How many user requests can spaces process in parrallel?

Sorry if I missed this in the documentation.

Are user requests processed in parallel or sequential?

Many thanks in advance for your time.

Hi @harrycoppock

Here are some key points to consider:

In summary, the processing of user requests will depend on the hardware resources and web server implementation.

P.S. For paid clients, we offer Spaces replicas with round-robin load balancing. Essentially, your Space is duplicated, and a load balancer distributes the requests across the replicas.

1 Like

Hi @radames

thank you for the speedy response - this is super useful. Wow an amazing service. Out of interest, why do you call them demos as it appears you can scale to many thousands of users?

hi @harrycoppock for production inference we offer a more robust, autoscaling and dedicated infrastructure manage by us.
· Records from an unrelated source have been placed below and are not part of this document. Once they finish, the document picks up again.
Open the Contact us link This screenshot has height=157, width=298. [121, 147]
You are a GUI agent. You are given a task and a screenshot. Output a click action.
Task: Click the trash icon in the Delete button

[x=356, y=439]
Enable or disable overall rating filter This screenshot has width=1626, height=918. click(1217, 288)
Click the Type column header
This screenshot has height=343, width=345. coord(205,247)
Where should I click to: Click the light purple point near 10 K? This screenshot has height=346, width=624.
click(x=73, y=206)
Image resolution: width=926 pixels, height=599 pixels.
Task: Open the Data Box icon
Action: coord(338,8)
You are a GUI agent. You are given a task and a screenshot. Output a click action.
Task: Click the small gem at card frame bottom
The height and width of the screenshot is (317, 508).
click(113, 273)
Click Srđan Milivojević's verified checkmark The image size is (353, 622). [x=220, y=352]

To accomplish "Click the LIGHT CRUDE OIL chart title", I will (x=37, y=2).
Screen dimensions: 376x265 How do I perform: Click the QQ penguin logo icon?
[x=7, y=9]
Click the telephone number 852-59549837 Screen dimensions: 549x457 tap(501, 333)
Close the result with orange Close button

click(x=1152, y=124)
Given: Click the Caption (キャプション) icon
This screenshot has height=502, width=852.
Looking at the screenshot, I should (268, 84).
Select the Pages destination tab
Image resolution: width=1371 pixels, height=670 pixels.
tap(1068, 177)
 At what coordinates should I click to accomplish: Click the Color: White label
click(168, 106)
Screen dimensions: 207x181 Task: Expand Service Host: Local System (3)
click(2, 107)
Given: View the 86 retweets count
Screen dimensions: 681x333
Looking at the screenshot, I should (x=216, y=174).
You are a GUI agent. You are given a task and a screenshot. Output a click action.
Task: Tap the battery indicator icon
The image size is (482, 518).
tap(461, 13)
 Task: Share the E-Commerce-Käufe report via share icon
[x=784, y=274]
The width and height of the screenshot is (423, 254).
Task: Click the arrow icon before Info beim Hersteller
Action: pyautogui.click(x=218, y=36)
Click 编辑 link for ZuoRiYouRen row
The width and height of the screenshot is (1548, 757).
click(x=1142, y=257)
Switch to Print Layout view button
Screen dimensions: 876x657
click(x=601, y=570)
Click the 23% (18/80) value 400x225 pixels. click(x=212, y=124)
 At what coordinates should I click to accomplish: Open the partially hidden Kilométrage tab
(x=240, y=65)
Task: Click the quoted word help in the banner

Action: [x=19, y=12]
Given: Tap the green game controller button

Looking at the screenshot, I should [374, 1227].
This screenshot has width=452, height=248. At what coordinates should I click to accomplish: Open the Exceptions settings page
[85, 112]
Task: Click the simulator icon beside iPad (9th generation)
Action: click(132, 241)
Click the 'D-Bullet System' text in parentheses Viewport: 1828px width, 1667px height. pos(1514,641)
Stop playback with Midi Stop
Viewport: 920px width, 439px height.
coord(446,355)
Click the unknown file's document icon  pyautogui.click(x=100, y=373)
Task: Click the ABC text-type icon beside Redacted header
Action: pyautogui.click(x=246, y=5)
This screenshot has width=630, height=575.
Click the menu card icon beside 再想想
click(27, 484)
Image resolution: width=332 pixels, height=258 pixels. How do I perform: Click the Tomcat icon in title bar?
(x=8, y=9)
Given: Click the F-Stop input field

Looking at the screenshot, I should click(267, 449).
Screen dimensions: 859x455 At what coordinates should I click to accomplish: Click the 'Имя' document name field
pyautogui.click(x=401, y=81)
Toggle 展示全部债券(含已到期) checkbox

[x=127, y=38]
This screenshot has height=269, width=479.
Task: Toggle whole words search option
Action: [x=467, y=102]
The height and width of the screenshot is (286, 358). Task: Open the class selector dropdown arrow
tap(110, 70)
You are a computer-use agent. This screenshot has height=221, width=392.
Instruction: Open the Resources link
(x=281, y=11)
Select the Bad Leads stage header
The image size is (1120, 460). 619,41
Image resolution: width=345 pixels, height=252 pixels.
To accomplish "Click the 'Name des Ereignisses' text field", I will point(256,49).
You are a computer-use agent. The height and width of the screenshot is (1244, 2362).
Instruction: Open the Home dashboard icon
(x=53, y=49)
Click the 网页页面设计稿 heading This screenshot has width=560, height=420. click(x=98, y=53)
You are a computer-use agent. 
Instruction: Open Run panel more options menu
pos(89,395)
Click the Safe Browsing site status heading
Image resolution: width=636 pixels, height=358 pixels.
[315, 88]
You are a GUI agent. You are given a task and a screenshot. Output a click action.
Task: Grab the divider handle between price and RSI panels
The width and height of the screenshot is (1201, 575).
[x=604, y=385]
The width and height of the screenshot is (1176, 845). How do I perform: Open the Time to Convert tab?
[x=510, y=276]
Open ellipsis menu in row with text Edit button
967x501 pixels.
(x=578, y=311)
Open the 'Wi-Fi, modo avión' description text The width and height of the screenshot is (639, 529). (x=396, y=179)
Hi @radames – Has spaces replicas been discontinued? I’m a pro user and I don’t have access to this. Did you mean the enterprise clients? Also, how does this work with the persistent storages? Do replicas share a common volume? All the best!

hi @akgunomerfaruk , please contact api-enterprise@huggingface.co for individual scaling requests, and the persistent storage is shared across replicas. Thanks for your interest .

Thank you @radames for explanations. One more dumb question from me, the price will increase linearly with the number of GPUs that are added? For example if I need one more GPU because I have (predefined) too many request it will just add the price of that GPU and no extra cost?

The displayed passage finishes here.